According to the data in the table above, rice production is the most crucial factor in the long and short run. The value of the ECM coefficient is -0.60, which is a substantial and adverse number. The finding that the coefficient of error correction model is substantial and negative provides evidence that a causal relationship operates throughout a lengthy period. The value of ECM indicates the transition rate from a state of disequilibrium to one of equilibrium. Rice, which is the dependent variable, shows a fluctuation of 52% as a result of changes in the independent factors, according to the modified R2 value of 0.52. The fact that the likelihood of the F-statistic is statistically significant at a 5% significance level further confirms the model’s claim that it has a high goodness of fit.
Model stability
CUSUM is an abbreviation for the cumulative sum of recursive residuals and it is used to identify whether or not a model is stable with regard to both short-run and long-run correlations between variables.
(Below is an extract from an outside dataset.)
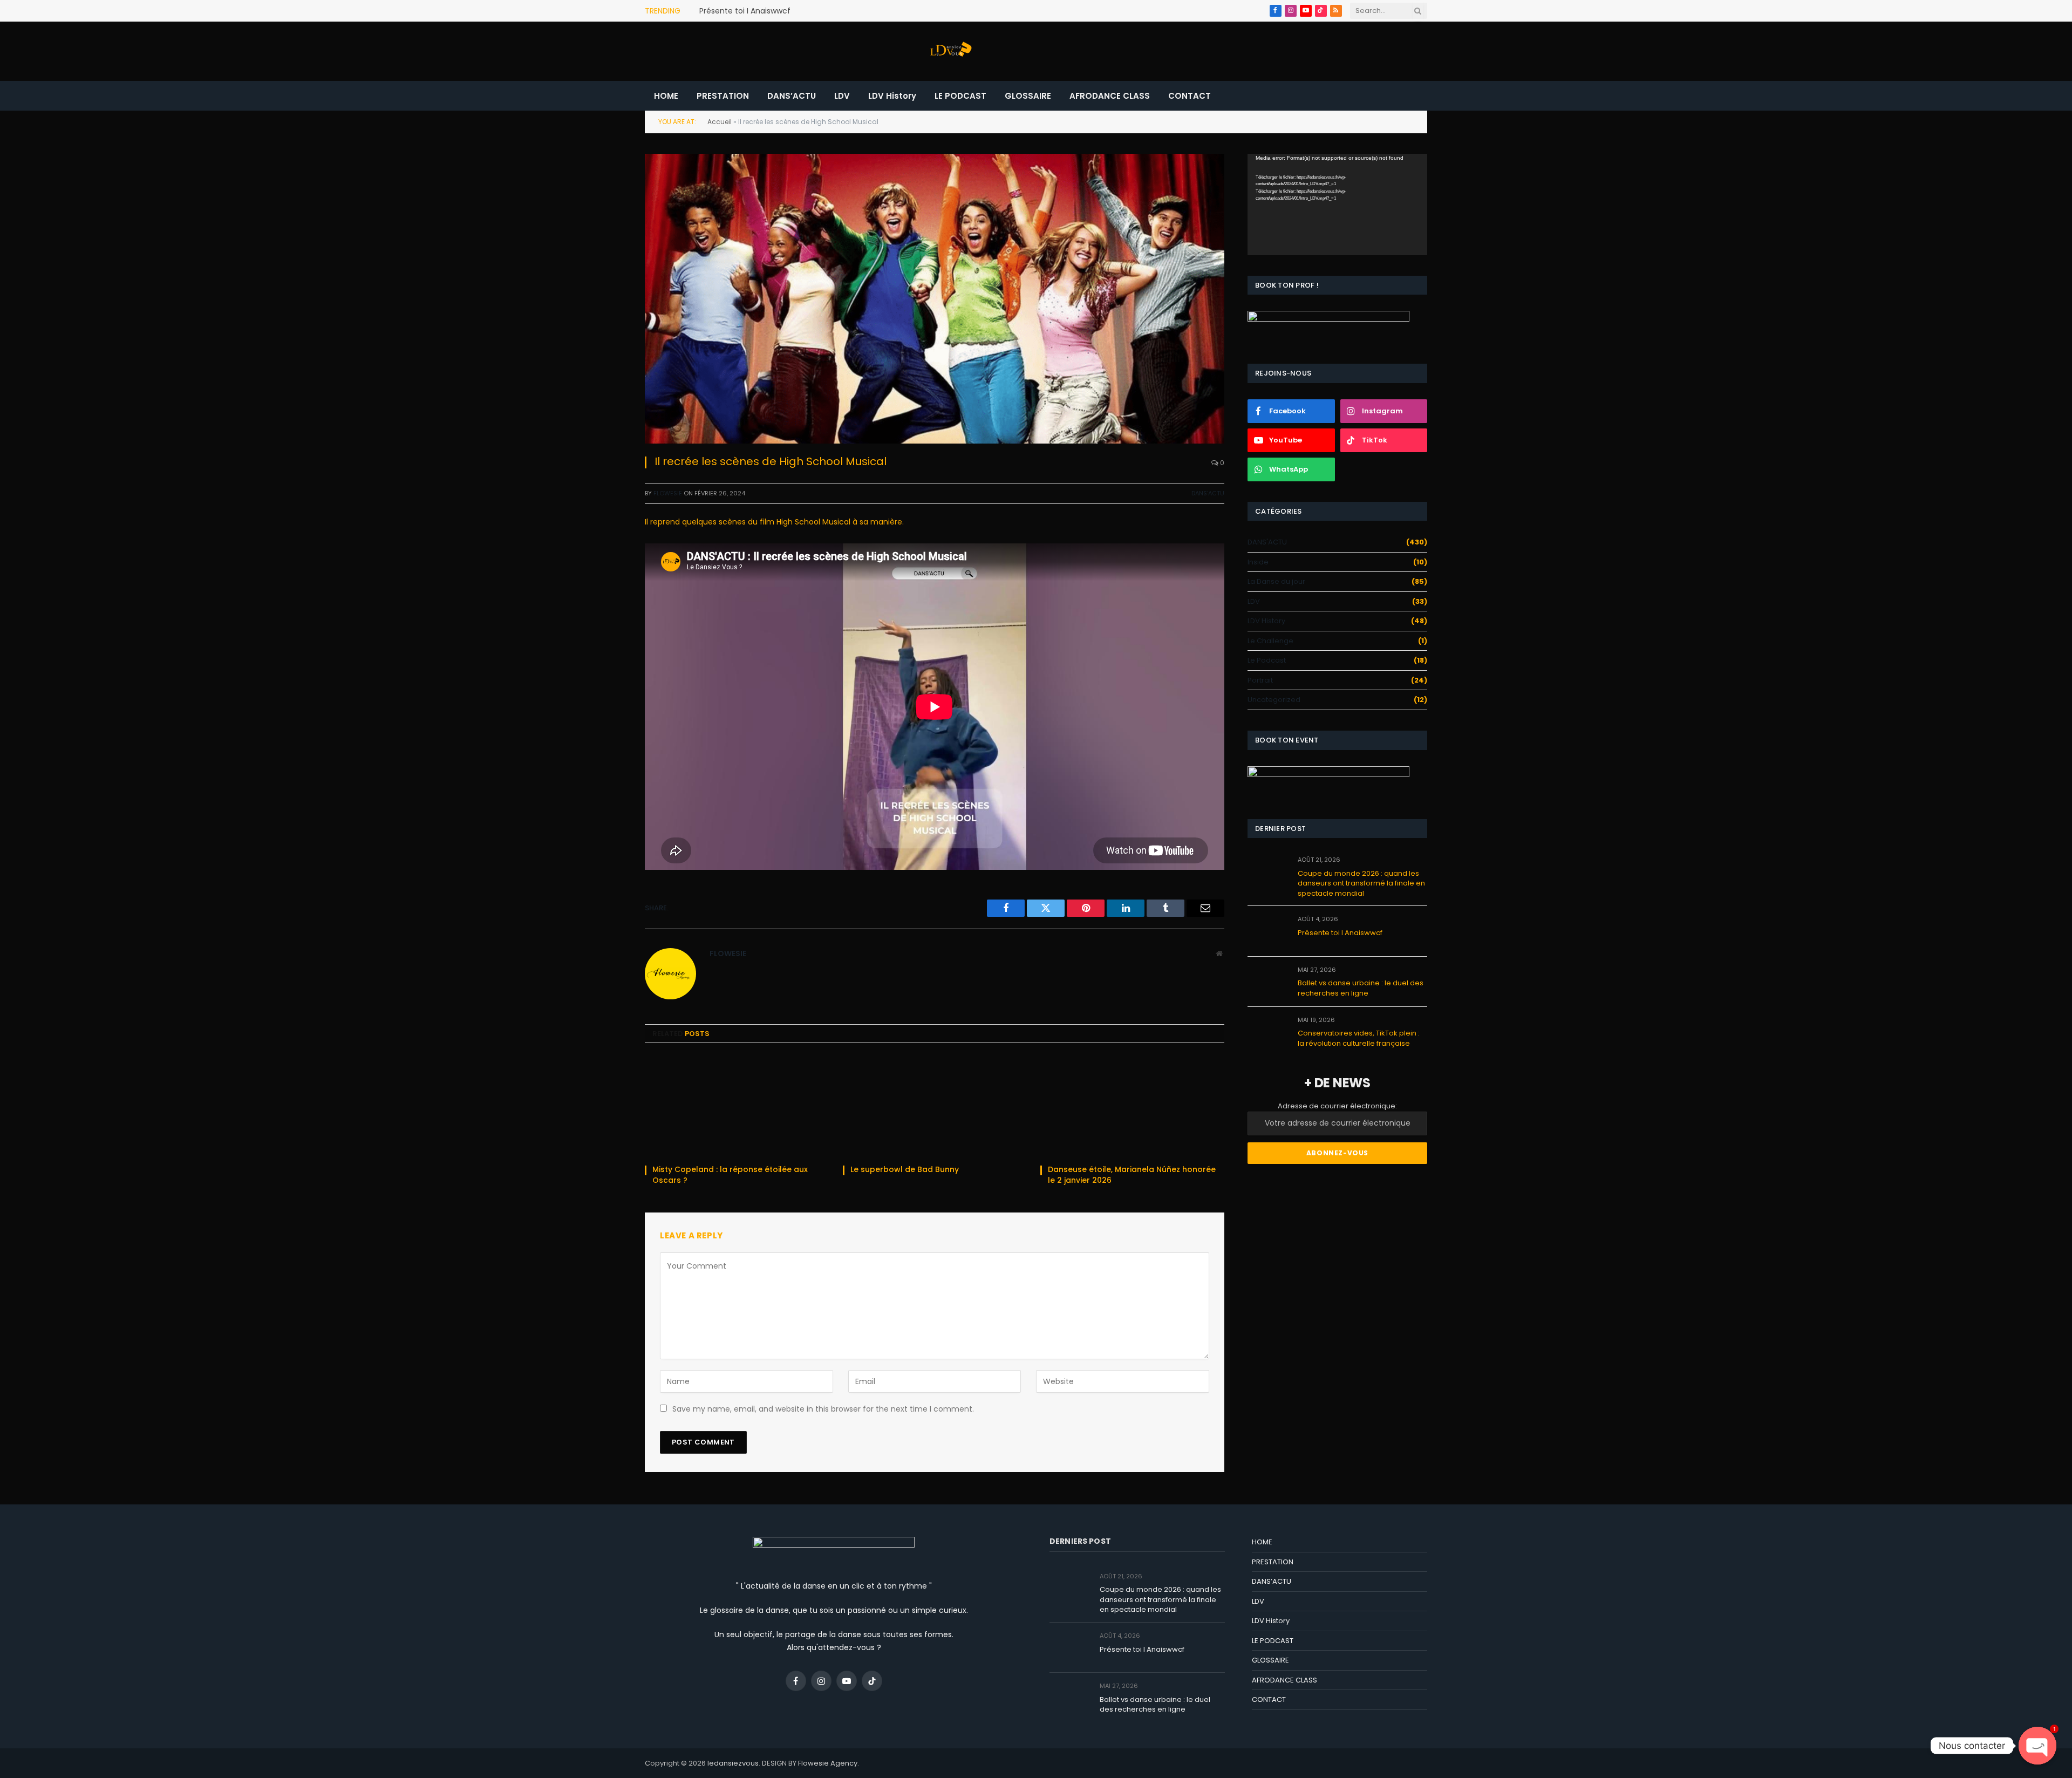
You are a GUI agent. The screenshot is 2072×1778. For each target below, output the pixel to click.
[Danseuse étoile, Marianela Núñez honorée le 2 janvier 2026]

The recursive residuals comulative sum graph is shown in Fig 1.

Fig 1: The recursive residuals cumulative sum.

CUSUM Test checks model stability using time series on the horizontal axis and residual on the vertical. Fig 1 demonstrates CUSUM is within 5% crucial lines. The graph avoids this essential barrier. Thus, the model is steady with no major gap. Correct specification models accept the null hypothesis at 5% significance. This section examines how the factors that explain rice production affect the crop. The findings of the ARDL model indicate that all of the independent variables, such as the lowest temperature, the maximum temperature and rainfall in the long and short term, are substantially and favorably associated with rice output in India. The only exception to this is the mean, which has a negative influence on rice production. The R-square value obtained from the research demonstrates that the independent variable substantially influences the dependent variable and the model obtained from the study presents a good match between the data.
The autoregressive distributed lag (ARDL) model is utilized in this research to determine how climate change factors impact rice output in India. Data from the last 30 years were used in the study. The results showed that mean, minimum, maximum temperature and low rainfall conditions reduce Indian rice yield, hurting India’s economy. The coefficient values for the maximum, minimum, mean temperature and rainfall are significant with rice production. The mean temperature negatively affects rice production in the long run. On the other hand, the rainfall, maximum and mean temperatures were positively associated, while the minimum temperature was negatively associated and correlated with rice output in the short term. The research demonstrates that increasing rice output depends critically on short- and long-term temperature. A change in rainfall, on the other hand, has no immediate influence on rice output because of irrigation but may have a long-term impact on Indian rice. Creating climate change awareness among farmers is necessary. Most farmers in our nation cannot afford excellent seeds, equipment, or fertilizer to utilize their land efficiently due to insufficient irrigation and feudalism. The government should invest in the construction of dams to create water reservoirs to alleviate the water shortage for irrigation. India should discourage feudalism and subsidize poor farmers for fertilizers, equipment and quality seeds. This study is necessary for enhancing food production, revenues from foreign currency and employment opportunities in India. It benefits farmers, the general public, the government, students, teachers, investors, common readers, economists and policymakers. Further research on this topic can be done by considering other factors such as soil type, soil quality, farm management and scale/area of operation. With such factors included, it is possible to separate the impacts of each variable on rice production and calculate the individual elasticities with maximum and lowest temperatures and rainfall.